Veía en Jesús un sembrador de belleza. “Él fue un ejemplo de belleza y la
implantó en el alma de las personas para que a través de la belleza todos se hiciesen
hermanos entre sí”. Dostoyevski no se refiere al amor al prójimo; al contrario:
es la belleza que suscita el amor y nos hacer ver en el otro un prójimo al que
amar.
Nuestra
cultura dominada por el marketing ve la belleza como una construcción del
cuerpo y no de la totalidad de la persona. Entonces surgen métodos y más
métodos de plásticas y botoxs para hacer a las personas más “bellas”. Por ser
una belleza construida, no tiene alma.

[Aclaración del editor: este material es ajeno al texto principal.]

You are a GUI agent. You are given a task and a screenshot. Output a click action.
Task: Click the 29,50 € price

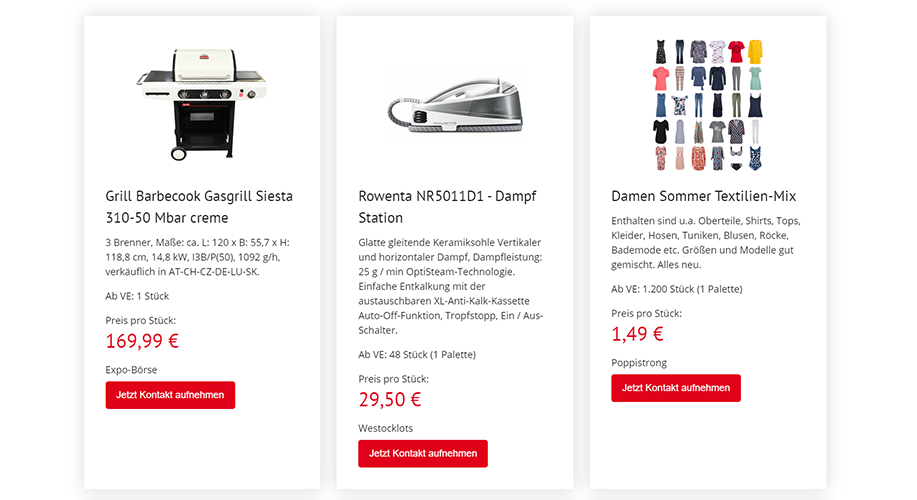[389, 399]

Y si lo miramos bien, estas bellezas
fabricadas hacen emerger personas con una belleza fría y con un aura de
artificialidad, incapaz de irradiar. Ahí irrumpe la vanidad, no el amor, pues
belleza tiene que ver con amor y comunicación. Dostoyevski en Los hermanos
Karamazov observa que un rostro es bello cuando se percibe que en él litigan
Dios y el Diablo en torno del bien y del mal. Cuando percibe que ha vencido el
bien irrumpe la belleza expresiva, suave, natural e irradiante. ¿Qué belleza es
mayor, la del rostro frío de una top model o el rostro arrugado y lleno de irradiación
de la Hermana Dulce de Salvador de Bahía o de la Madre Teresa de Calcuta? La
belleza es irradiación del ser. En las dos hermanas la irradiación es
manifiesta, en la top model no tiene fuerza.
El Papa
Francisco ha dado especial importancia en la transmisión de la fe cristiana a
la via pulchritudinis (la vía de la belleza). No basta que el mensaje sea bueno
y justo. Tiene que ser bello, pues solo así llega al corazón de las personas y
suscita el amor que atrae (Exhortación La alegría del Evangelio, n 167). La
Iglesia no busca el proselitismo sino la atracción que viene de la belleza y
del amor cuya característica es el esplendor.
La
belleza es un valor en sí mismo. No es utilitarista. Es como la flor que
florece por florecer, poco importa si la miran o no, como dice el místico
Angelus Silesius. ¿Pero quién no se deja fascinar por una flor que sonríe
gratuitamente al universo? Así debemos vivir la belleza en medio de un mundo de
intereses, trueques y mercancías. Entonces ella hace realidad su origen
sanscrito Bet-El-Za que quiere decir: “el lugar donde Dios brilla”. Brilla por
todo y nos hace también brillar por lo bello.